Exercise >> Please copy the last part of the entries exactly: the line that has "Where should I click to: Click" and every line up to and including the end, nothing more.

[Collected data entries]
★ ★ ★ ★ ★
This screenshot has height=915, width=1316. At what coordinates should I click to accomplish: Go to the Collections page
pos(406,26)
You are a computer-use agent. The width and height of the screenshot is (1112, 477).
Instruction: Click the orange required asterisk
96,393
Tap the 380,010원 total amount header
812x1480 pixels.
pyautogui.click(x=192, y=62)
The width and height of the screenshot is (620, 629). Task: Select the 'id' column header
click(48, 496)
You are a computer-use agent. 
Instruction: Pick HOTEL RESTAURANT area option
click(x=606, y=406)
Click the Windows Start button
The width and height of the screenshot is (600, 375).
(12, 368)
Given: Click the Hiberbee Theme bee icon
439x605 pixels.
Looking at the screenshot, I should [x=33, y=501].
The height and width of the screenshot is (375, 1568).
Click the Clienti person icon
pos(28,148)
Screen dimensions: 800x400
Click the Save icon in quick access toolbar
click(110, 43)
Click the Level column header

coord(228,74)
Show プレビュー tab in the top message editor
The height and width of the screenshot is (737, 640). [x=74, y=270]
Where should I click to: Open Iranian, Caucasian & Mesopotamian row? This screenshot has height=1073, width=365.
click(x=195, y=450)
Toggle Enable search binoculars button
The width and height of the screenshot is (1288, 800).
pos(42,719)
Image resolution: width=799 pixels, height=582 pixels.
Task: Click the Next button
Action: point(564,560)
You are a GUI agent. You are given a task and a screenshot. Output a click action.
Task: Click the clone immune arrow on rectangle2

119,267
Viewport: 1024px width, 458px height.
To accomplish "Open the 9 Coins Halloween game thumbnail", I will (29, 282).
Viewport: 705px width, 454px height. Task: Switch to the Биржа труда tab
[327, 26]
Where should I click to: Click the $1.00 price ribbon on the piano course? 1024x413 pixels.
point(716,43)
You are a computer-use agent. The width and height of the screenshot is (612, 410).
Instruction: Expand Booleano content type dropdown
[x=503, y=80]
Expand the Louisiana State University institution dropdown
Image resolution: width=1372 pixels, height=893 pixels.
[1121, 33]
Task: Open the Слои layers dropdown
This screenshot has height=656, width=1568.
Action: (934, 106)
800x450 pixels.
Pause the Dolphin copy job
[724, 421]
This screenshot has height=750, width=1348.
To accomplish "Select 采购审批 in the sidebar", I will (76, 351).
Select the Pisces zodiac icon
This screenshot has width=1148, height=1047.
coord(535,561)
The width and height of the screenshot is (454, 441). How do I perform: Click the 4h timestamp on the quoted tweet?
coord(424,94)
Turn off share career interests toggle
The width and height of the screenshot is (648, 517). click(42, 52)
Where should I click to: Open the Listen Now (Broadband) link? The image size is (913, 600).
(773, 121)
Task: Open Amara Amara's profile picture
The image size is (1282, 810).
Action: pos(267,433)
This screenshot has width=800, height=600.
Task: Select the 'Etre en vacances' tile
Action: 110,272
★ ★ ★ ★ ★
Task output >>
Where should I click to: Click the $1.00 price ribbon on the piano course? 1024x413 pixels.
point(716,43)
You are a computer-use agent. The width and height of the screenshot is (612, 410).
Instruction: Expand Booleano content type dropdown
[x=503, y=80]
Expand the Louisiana State University institution dropdown
Image resolution: width=1372 pixels, height=893 pixels.
[1121, 33]
Task: Open the Слои layers dropdown
This screenshot has height=656, width=1568.
Action: (934, 106)
800x450 pixels.
Pause the Dolphin copy job
[724, 421]
This screenshot has height=750, width=1348.
To accomplish "Select 采购审批 in the sidebar", I will (76, 351).
Select the Pisces zodiac icon
This screenshot has width=1148, height=1047.
coord(535,561)
The width and height of the screenshot is (454, 441). How do I perform: Click the 4h timestamp on the quoted tweet?
coord(424,94)
Turn off share career interests toggle
The width and height of the screenshot is (648, 517). click(42, 52)
Where should I click to: Open the Listen Now (Broadband) link? The image size is (913, 600).
(773, 121)
Task: Open Amara Amara's profile picture
The image size is (1282, 810).
Action: pos(267,433)
This screenshot has width=800, height=600.
Task: Select the 'Etre en vacances' tile
Action: 110,272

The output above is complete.